Newsletter and website
Please forward any contributions for insertion to the Editor (See link at end.)
Newsletters will be forwarded by email to as many members as possible saving postage and printing. I appreciate that many still prefer a hard copy which will still be available.
The Society website, www.aylesbury-astronomy.org.uk, has undergone a recent make-over and it is hoped this meets members’ approval. The basics of the site are in place and over the coming months additional features will come online including a members' area with a forum. Please visit the site and if you have any comments or suggestions, email the Webmaster.
OBSERVING:
Observing nights on 14th and 28th January. You are welcome to observe any time. Members are entitled to hold a key – apply to Steve Edwards 01296 427098 or steven.l.edwards@ntlworld.com
Please attend the observatory with at least one other person in case of mishap.
FORTHCOMING EVENTS
All at 7.30 pm Scout Hut, Oakfield Road, Aylesbury unless otherwise stated.
Monday 10th Jan: (Note, not the first Monday in January): DVD evening.
Monday 7th Feb: Simon Leach formerly of Marconi Space and Defence on “What goes up should stay up providing it got up there in the first place”.
Monday 7th Mar: or Monday 4th April: Possible visit to OU Observatory as suggested by Prof Nigel Mason.
Friday 8th April: Observing at Winchendon Observatory if not at OU Observatory.
Monday 9th May: AGM.
Monday 6th June Visiting speaker to be confirmed.
WHAT ARE YOU LOOKING AT?
MOON New: 4th Jan; 1st Q: 12th Jan; Full: 19th Dec; Last Q: 26th Jan.
The Moon will be close to:
1st and 30th: Venus.
8th Neptune.
10th Jupiter.
25th Saturn.
Mercury reaches greatest western elongation of 23 degrees on 9th Jan when it will be visible in the eastern sky just before dawn.
Venus reaches greatest western elongation on 8th when it will be a stunning magnitude -4.4 in the morning sky.
Mars is too close to the Sun to be seen this month.
Jupiter is still brilliant at magnitude -2.2 in the evening sky. The South Equatorial Belt is reappearing, so it is worth keeping an eye out for more changes.
Saturn is magnitude +0.7 in the constellation of Virgo in the morning sky. The rings are open at about 10 degrees.
Uranus is still fairly close to Jupiter in the evening sky at about 6th magnitude.
Neptune is getting closer to the Sun and only about 17 degrees above the horizon once the sky gets dark.
ALGOL: This bright variable star fades from its usual magnitude of 2.1 to 3.4 at the following times:
3rd 20:06; 18th 04.07; 21st 01.05; 23rd 22.04; 26th 19.02.
The constellations of Auriga and Perseus are high in the sky at 22.00 in the middle of the month. Binoculars or a small telescope reveals many open star clusters sprinkled around this area of sky. Orion is now high in the south with his sword and the vast nebulous patch M42 and its Trapezium multiple star system nestled within. Monoceros is also has a bright non-Messier nebulae including the Rosette Nebula and Hubble’s Variable Nebula and a multitude of open clusters.

Member Gordon Rogers sent a picture of the M42 Orion Nebula taken on 16" RCOS telescope mounted on a Paramount ME with a Santa Barbara Instrument Group ST10XE camera and a CFW8 Filter wheel with AO7 Adaptive optics unit, this can be seen on the gallery and more pictures available on www.gordonrogers.co.uk
Stuck for a holiday this year? Fancy a trip to Mars?

→ What the task requires
Answer these questions from the astronomy society newsletter:
1. Whom should a member apply to for an observatory key?
2. What is scheduled for Monday 9th May?
3. What magnitude does the newsletter give for Jupiter in the evening sky?

→ Data extract
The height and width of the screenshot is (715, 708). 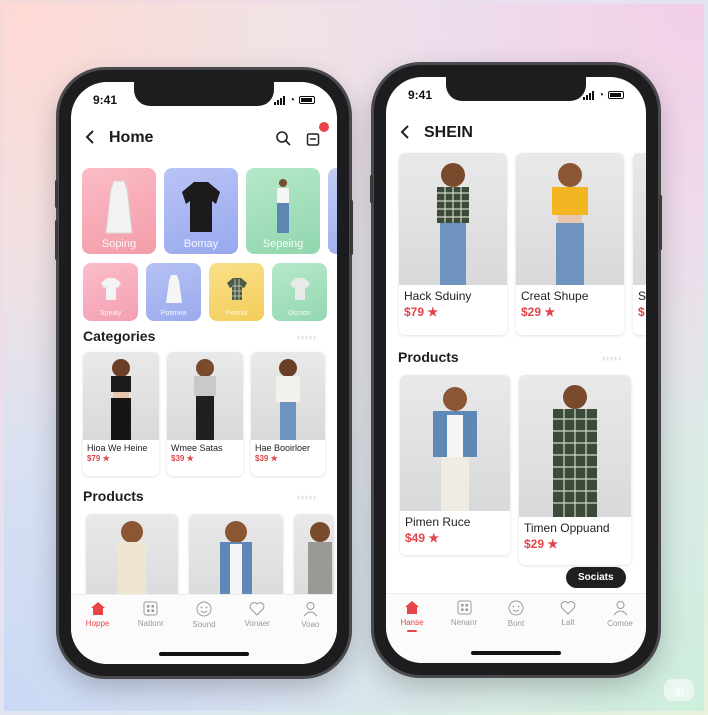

→ Your solution
1. Steve Edwards
2. The AGM
3. -2.2